Bai Wang tidak ingin memikirkan lagi, berguna atau tidak nya ia akan tetap menerima. Karena memang itu lah Jiwa Beladirinya, Pedang Berkarat.
Di dunia nyata, Bai Wang yang berhasil mengambil pedang berkarat di tengah-tengah pusaran emas, kini pedang berkarat itu muncul di atas kepala Bai Wang. Tetua Jian Yang melihat Jiwa Beladiri Bai Wang telah bangkit langsung berhenti menyalurkan kekuatan spiritualnya.
Tetua Jian berdiri, menatap Bai Wang dan pedang itu. Benar-benar pedang yang menghalanginya saat memasuki lautan jiwa. Tetua Jian berpikir, entah kenapa ia merasa jiwa beladiri Bai Wang bukanlah pedang sembarangan. Walaupun bentuk nya yang sangat buruk, ia merasa pedang itu menyimpan kekuatan yang besar. Tetua Jian mencoba melihat pedang itu, untuk memastikan apakah benar-benar seperti yang di rasakan nya. Namun saat ingin melihat, pedang itu seakan membentengi dan tidak mengizinkan olah lain memasuki dunianya.

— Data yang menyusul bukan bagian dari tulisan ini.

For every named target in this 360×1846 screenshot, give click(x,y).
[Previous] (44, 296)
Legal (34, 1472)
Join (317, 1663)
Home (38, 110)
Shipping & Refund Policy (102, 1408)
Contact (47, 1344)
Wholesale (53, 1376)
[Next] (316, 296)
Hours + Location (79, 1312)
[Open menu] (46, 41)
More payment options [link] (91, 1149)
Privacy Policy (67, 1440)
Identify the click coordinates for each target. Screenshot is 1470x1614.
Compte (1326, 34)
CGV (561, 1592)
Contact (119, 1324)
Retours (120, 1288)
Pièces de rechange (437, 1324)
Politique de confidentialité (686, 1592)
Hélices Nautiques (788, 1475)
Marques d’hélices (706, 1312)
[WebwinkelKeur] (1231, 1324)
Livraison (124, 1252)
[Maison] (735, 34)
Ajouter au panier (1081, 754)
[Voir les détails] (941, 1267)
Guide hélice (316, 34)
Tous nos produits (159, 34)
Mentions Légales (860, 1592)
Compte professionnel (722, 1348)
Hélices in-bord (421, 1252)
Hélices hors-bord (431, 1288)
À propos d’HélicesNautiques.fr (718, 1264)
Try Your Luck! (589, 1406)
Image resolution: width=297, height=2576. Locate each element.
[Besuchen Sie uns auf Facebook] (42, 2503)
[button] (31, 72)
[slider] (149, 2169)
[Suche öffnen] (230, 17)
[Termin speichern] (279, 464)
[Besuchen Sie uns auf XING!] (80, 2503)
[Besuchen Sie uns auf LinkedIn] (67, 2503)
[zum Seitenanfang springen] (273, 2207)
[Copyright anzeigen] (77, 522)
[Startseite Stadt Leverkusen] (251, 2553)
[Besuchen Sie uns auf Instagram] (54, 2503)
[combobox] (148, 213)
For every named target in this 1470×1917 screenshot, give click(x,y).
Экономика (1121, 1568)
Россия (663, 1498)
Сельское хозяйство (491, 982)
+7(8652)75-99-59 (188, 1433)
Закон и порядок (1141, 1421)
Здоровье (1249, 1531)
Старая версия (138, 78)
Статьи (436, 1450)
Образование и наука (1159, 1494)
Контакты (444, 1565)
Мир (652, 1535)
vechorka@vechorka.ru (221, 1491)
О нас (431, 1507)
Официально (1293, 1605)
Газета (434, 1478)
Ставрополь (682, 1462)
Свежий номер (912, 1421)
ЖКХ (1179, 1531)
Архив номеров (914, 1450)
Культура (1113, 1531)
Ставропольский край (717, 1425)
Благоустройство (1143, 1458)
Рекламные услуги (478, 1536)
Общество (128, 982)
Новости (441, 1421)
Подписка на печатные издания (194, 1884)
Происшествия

Seolah pedang itu memiliki jiwanya sendiri.
Tetua Jian yang melihat akhirnya tidak melanjutkan, ia menunggu sampai Bai Wang membuka mata. Dan tak lama menunggu Bai Wang pun akhirnya membuka mata, menarik nafas dalam-dalam dan menghembuskan nya dengan pelan.
Pertama yang di lihatnya adalah gurunya, duduk di gubuk, menyandarkan tubuh sambil menikmati arak dalam botol.
"Guru," panggil Bai Wang.
Tetua Jian, mengangguk. Setelah itu berkata. "Akhirnya kamu bisa membangunkan jiwa beladiri mu,"
Bai Wang yang mendengar mendongak, menatap Jiwa Beladirinya, sebuah pedang yang berkarat berdiri tepat di atas kepalanya. Melihat itu Bai Wang menghela nafas. Entah kenapa setelah membangkitkan Jiwa Beladirinya ia nampak tidak semangat, mungkin karena jiwa beladirinya itu nampak usah dan jelek. Dan ia menganggap pasti sangat-sangat tidak berguna.
Hah....
Tetua Jian yang melihat, menaikkan sebelah alisnya melihat Bai Wang yang sepertinya tidak semangat.
"Ada apa? Kenapa wajah mu di tekuk seperti itu?"
"Tidak ada apa-apa?" jawabnya lesu.
Tahu jika Bai Wang pasti kecewa dengan jiwa beladirinya, Tetua Jian melempar botol arak di kepala Bai Wang.
Bugh,
"Aduh!" usapnya di kepala. "Guru kenapa melempar ku dengan botol?"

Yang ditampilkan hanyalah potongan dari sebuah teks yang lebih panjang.